Aylardır gündemimizin ilk sırasından inmeyen terör, ne yazık ki yine hain pusularla masum insanların hayatlarına son vermeye, ülkemizin Doğu’sundaki çatışmalarda da güvenlik güçlerimizi şehit düşürmeye devam etmektedir. Hepimizin dik durması gereken, kuşkusuz zor ve acı dolu günlerden geçmekteyiz.
Bahar mevsiminde dalları çiçekler süslerken, istiyoruz ki yüreklerimizi de umut ve neşe kaplasın. Ama gencecik fidanlarımız toprağa verilirken, masum vatandaşlarımızın hayatları karartılırken bu çok mümkün görünmemektedir.
Şehitlik mertebesine ulaşan başta güvenlik güçlerimiz olmak üzere, hayatlarını kaybeden vatandaşlarımıza Allahtan rahmet, acılı ailelerine ve ulusumuza sabır ve başsağlığı, yaralılara acil şifalar diliyorum.

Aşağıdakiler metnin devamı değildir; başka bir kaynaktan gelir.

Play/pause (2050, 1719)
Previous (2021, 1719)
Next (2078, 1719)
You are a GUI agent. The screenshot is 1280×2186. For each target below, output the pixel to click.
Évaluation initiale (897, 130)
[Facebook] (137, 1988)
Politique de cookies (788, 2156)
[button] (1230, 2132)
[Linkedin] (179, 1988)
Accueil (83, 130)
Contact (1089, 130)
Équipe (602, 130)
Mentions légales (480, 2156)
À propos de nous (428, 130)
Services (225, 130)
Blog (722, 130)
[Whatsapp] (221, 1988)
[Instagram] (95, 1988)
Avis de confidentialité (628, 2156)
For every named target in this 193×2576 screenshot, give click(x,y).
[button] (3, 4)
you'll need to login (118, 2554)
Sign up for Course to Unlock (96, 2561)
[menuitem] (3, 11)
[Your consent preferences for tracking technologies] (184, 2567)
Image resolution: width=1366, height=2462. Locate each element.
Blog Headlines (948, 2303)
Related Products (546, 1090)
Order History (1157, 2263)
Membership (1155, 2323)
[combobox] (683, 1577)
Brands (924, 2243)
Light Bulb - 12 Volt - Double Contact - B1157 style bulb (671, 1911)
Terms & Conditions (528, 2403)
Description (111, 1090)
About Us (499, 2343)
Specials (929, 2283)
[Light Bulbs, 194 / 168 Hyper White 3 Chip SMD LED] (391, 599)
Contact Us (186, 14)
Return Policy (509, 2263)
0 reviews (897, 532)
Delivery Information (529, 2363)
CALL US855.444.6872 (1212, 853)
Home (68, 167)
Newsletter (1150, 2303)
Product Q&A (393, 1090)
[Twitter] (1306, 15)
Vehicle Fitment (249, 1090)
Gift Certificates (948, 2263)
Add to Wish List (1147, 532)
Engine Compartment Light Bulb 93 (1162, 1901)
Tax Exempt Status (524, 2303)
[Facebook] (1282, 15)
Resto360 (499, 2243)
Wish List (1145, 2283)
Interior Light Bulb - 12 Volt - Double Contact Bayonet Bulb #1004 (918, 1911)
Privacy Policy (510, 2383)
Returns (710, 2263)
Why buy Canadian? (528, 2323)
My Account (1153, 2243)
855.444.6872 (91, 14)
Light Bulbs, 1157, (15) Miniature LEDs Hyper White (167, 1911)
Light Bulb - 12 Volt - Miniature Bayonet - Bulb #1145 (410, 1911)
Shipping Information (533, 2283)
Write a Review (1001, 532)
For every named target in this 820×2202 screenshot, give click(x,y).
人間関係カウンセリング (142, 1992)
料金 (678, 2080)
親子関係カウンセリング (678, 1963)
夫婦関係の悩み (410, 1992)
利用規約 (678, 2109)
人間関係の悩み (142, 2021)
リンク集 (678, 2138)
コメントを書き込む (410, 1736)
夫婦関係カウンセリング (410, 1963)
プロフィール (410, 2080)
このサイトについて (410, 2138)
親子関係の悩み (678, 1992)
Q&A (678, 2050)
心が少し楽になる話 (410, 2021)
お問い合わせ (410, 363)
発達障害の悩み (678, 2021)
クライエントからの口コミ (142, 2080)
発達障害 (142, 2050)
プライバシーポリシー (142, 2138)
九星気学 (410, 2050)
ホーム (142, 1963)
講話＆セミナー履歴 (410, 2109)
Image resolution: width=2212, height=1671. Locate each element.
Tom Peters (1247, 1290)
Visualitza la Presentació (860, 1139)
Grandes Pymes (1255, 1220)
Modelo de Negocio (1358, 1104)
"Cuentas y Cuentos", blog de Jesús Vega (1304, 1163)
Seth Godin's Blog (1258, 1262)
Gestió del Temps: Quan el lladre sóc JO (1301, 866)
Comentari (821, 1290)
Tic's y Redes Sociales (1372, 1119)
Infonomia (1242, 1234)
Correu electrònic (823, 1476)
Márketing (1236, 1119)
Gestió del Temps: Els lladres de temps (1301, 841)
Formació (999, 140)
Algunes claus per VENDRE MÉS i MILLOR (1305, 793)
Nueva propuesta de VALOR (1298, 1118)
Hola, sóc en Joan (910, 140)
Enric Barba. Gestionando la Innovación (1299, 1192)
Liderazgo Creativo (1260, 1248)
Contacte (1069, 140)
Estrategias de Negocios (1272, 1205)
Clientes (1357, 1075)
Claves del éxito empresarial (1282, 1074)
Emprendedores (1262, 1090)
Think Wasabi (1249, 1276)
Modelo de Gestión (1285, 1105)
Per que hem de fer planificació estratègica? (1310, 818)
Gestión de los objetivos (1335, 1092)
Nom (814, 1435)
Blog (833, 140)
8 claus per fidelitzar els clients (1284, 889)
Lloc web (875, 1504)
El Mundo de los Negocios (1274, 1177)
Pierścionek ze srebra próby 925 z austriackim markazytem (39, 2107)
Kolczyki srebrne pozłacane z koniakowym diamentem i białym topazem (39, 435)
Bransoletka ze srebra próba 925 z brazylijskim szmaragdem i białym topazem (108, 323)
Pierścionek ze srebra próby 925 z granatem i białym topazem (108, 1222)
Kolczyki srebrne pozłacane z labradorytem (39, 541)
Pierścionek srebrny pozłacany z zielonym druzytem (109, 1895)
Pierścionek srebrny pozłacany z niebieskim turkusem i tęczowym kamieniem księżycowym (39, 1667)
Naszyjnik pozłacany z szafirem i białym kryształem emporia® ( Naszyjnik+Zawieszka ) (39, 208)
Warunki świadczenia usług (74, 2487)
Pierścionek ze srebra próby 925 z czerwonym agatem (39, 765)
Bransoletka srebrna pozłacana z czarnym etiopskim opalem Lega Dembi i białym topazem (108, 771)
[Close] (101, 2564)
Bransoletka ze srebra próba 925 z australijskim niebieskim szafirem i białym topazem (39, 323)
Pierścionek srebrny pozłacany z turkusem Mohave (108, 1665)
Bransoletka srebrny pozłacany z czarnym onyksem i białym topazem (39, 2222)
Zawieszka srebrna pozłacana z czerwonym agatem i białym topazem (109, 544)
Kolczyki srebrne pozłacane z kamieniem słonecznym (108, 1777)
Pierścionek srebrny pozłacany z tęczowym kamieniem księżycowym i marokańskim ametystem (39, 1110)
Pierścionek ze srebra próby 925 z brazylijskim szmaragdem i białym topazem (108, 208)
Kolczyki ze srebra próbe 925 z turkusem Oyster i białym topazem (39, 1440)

Brüksel’de de benzer şekilde meydana gelen eylemler, ne yazık ki terörün her an her yerde, herkese karşı yapılabileceğini bir kez daha ortaya koymuştur. Bu da göstermektedir ki, terör eylemleri sadece Paris’te gerçekleştirildiğinde değil, Ankara’da gerçekleştiğinde de tüm dünya liderleri kol kola direnebilmelidir. Samimiyet ve güç birliği bunu gerektirmektedir. Başka türlü terörün üstesinden gelemeyiz.
Ancak, halk olarak bizler de birlik ve beraberliğimizi bozmaya çalışan, her türlü nafile çabayı boşa çıkarmak zorundayız. Kurtuluş mücadelemiz, Ulu Önderimizin siyasi ve askeri zekasının yanı sıra, halkımızın dirayetli duruşu, fedakarca mücadelesi ve inancı ile başarıyla sonuçlanmıştır.
O nedenle, Atalarımızın kanıyla suladığı her karış toprağı bizler de korumaya, yanlış söylemleri püskürtmeye, birliğimizi bozmaya yönelik ötekileştirme ve ayrımcılık oyunlarına gelmemeye daha fazla özen göstereceğiz. Göstermek de zorundayız. Her zaman ifade ettiğim gibi çünkü BAŞKA BİR TÜRKİYE YOK.
Çocuklarımızın geleceği için buna mecburuz. Kardeşi kardeşe, komşuyu komşuya düşman etme gayreti, dün de vardı bugün de devam ediyor ve yarın da olacaktır. Bu noktada da hangi görüşte olursa olsun başta siyasi irade ve kanaat önderleri olmak üzere tüm kesimler sağduyulu, birleştirici ve umut eken, söz ve davranışları ile halkı doğru yönlendirmekle sorumludur. Aksi takdirde, “tek vatan, tek millet, tek dil ve tek bayrak”tan söz etmemiz mümkün olamayacaktır.
Bu güzel vatanı bizlere emanet eden ve 18 Mart’ta 101. yıldönümünü gururla kutladığımız Çanakkale Deniz Zaferi vesilesiyle, Gazi Mustafa Kemal Atatürk başta olmak üzere, şehitlerimizi rahmetle ve şükranla bir kez daha anıyoruz. Ruhları şad olsun.
Artık terörle ilgili bu son yazımız olmasını yürekten dileyerek; huzurun, mutluluğun, barışın, başarının, bereketin hakim olduğu güzel günler bizimle olsun.